The past months also have been a watershed in changing the symbols of alleged sexual impropriety among Washington's powers. Now Hill's allegation that Thomas harassed her with pornographic talk seems small compared to former White House intern Monica S. Lewinsky's story of oral sex with the president. The difference, Thomas's detractors still point out, is that Hill said she did not welcome the alleged advances; Lewinsky said she did.
Inquiries come from the audiences too. When someone at the National Restaurant Association convention asked last week what he thought about the uproar over independent counsel Kenneth W. Starr's report, Thomas winced.

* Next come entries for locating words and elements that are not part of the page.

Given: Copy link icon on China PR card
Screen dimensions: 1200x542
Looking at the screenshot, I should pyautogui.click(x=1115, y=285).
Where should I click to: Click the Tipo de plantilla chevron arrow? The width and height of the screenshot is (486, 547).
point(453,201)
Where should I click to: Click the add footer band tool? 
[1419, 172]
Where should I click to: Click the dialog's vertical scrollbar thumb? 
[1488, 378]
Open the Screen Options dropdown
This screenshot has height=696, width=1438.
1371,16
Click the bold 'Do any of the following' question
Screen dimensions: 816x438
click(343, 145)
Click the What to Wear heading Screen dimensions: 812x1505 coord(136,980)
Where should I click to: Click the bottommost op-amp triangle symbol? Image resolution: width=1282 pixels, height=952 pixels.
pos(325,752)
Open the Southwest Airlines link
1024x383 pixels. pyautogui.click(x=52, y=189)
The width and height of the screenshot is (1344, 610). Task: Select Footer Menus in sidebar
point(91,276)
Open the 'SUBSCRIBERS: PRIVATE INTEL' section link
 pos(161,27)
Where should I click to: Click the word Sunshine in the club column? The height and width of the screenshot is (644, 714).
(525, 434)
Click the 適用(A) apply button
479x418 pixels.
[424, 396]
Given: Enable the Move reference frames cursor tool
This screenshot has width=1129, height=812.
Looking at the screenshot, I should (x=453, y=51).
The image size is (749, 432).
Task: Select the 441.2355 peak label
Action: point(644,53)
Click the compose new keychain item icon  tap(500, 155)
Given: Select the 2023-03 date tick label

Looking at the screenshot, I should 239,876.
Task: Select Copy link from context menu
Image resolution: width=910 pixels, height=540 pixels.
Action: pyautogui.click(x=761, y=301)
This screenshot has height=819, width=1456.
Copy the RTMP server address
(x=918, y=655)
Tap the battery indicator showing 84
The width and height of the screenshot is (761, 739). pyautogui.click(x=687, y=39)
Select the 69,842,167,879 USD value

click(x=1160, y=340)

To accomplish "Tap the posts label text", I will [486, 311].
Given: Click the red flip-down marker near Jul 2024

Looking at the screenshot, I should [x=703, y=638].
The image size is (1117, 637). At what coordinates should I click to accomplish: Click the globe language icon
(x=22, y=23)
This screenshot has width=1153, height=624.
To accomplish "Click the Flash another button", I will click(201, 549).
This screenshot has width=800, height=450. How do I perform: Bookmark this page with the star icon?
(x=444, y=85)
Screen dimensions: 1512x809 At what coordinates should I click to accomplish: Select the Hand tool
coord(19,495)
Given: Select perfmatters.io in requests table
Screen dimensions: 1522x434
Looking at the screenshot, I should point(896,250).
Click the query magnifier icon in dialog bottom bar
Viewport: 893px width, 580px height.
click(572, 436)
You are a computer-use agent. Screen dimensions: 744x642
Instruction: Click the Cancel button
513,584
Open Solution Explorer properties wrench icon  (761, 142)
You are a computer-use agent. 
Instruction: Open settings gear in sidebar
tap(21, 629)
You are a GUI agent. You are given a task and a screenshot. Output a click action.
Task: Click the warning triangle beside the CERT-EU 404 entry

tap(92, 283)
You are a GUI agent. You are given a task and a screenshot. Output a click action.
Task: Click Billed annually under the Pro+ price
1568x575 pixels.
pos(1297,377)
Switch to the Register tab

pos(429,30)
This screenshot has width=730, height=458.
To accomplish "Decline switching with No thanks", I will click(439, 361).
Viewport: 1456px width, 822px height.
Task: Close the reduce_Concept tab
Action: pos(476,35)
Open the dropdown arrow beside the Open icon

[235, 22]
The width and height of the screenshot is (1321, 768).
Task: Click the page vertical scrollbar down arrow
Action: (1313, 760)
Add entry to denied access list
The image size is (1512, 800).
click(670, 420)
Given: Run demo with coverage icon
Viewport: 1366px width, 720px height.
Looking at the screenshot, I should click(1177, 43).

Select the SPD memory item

He said he did not want to answer, but then he suggested he would honor the institution of the executive, "The president of the United States is the president of the United States."
Friends say Thomas also has been reenergized by the great-nephew that he and his wife, Virginia, have adopted. "It's given him a new outlook," Gray said. "The justice is younger in spirit and everything else."
"You can hear these 6-year-old feet going all over the place," Thomas told one group. And he observed that he is exactly the same age 50 that his grandfather was when he took in 8-year-old Clarence Thomas because his mother couldn't support him and his siblings.
"I didn't realize my grandfather was such a young man then," Thomas quipped before a conference of Headway Magazine, a journal for black conservatives. As is the case when Thomas speaks, that audience Sept. 12 was rapt. When he had trouble composing himself as he recalled his friend Gil Hardy, who died in a freak boating accident in 1989, people in the audience whispered, "Take your time."
Then, someone shouted out, "We love you, Justice Thomas." And the crowd rose to its feet.